La tranquilidad de la noche en Privet Drive se vio súbitamente interrumpida por un destello luminoso que apareció por el final de la calle acompañado de un creciente ruido. El Autobús Noctámbulo atravesó como una exhalación la carretera, a tal velocidad que a veces las ruedas ni siquiera tocaban el suelo.

Al volante, un enloquecido Sirius Black hacía bruscos gestos para evitar atropellar a los gatos que iban saliendo a su paso. Tras el asiento del conductor, Harry Potter, el niño que vivió, estaba agazapado entre lastimeros llantos y en calzoncillos, convencido de que de un momento a otro se estrellarían brutalmente y lamentándose de no poder sobrevivir aunque sólo fuera para sacar a la policía de su error cuando ésta descubriera su cadáver semidesnudo junto al de un desaliñado adulto de cuestionable y vicioso aspecto.

−¡Agárrate, apadrinado, porque voy a poner a este autobús en órbita!

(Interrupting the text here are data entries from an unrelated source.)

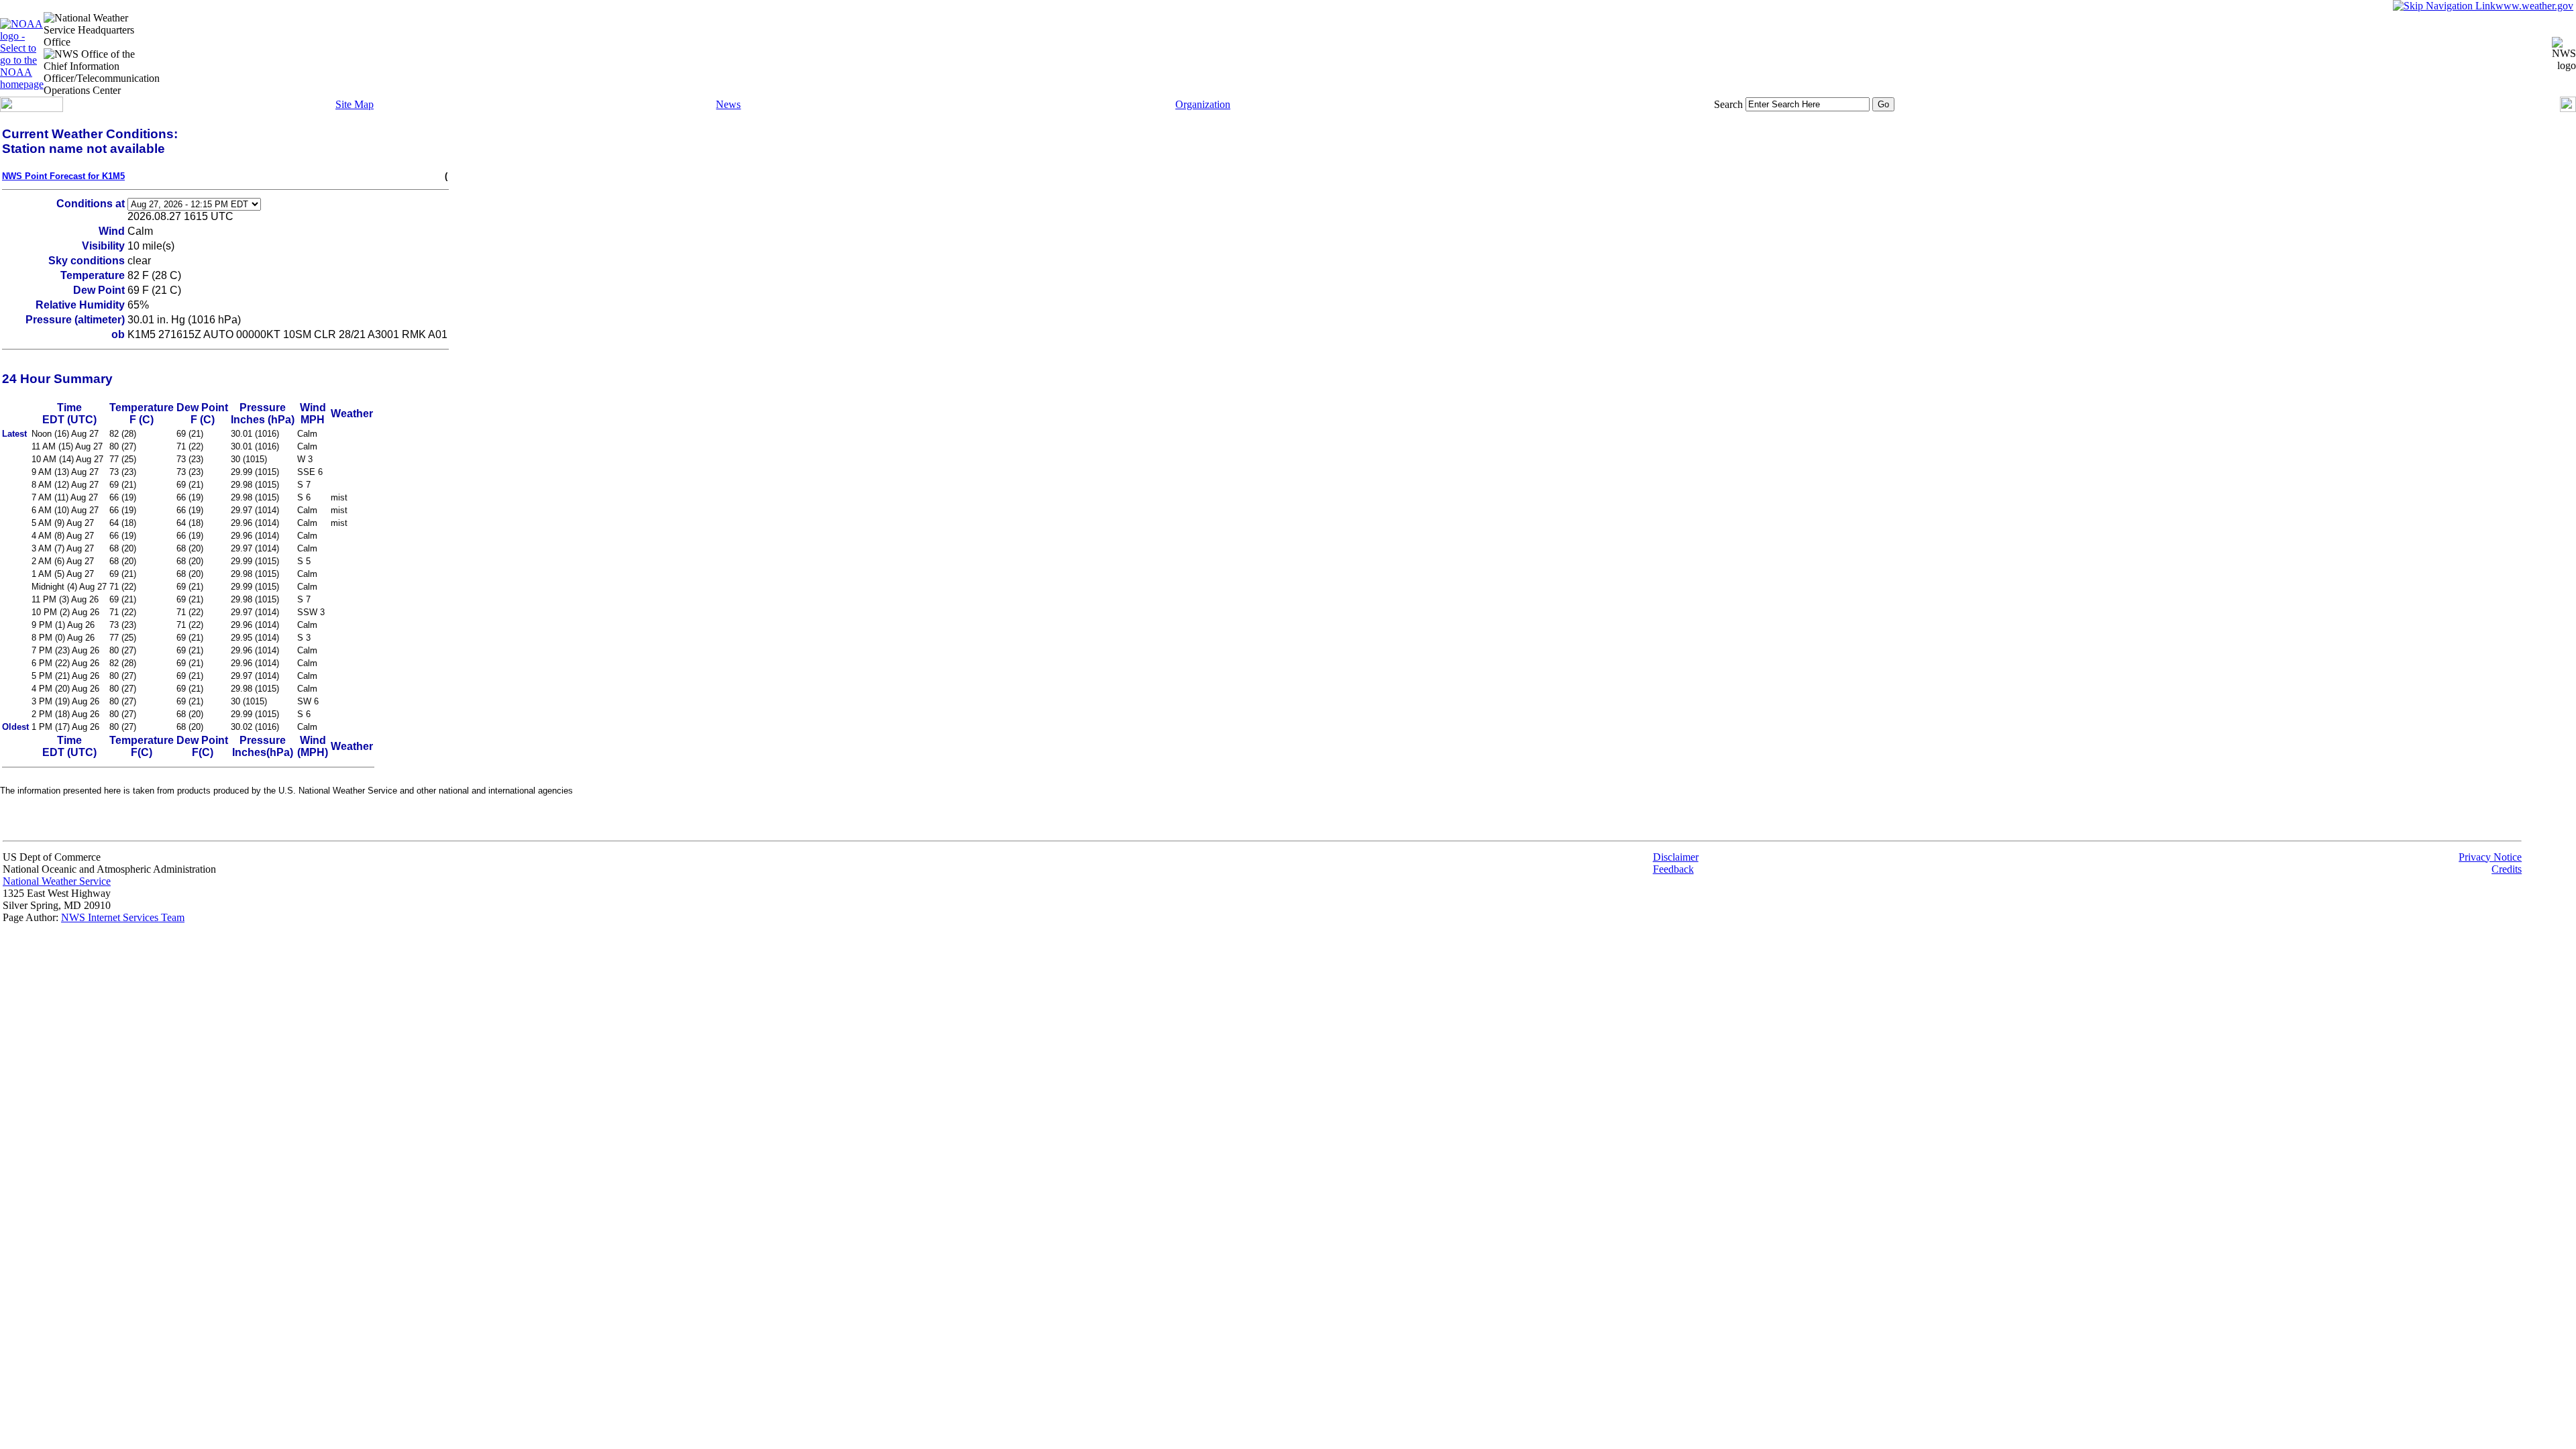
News (728, 104)
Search (1728, 104)
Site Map (354, 104)
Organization (1202, 104)
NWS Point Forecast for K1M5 (63, 176)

Harry observó la desquiciada cara de Sirius y se preguntó por qué todas las desgracias del mundo mágico tenían que ocurrirle a él. No era suficiente con haber descubierto su condición de horrocrux, haberse enterado de que tenía una enloquecida hermana melliza que había arruinado la última cena protocolaria del Ministro con una tarta explosiva y haberse visto envuelto en un cómico malentendido no exento de connotaciones homosexuales con Draco Malfoy la semana pasada. Ahora se dirigía a por lo menos doscientos kilómetros por hora hacia un destino fatal, convencido de que aquel viejo autobús sería su féretro, compartido con su padrino Sirius. Le miró. Todo había ocurrido demasiado rápido. Y no sólo el hecho de encontrarse en tan temible situación. El retorno de su padrino de entre los muertos pocos días antes era algo que aún no había tenido tiempo de asimilar.

Si metes en google "Harry Potter Comedy" esto es lo primero que sale.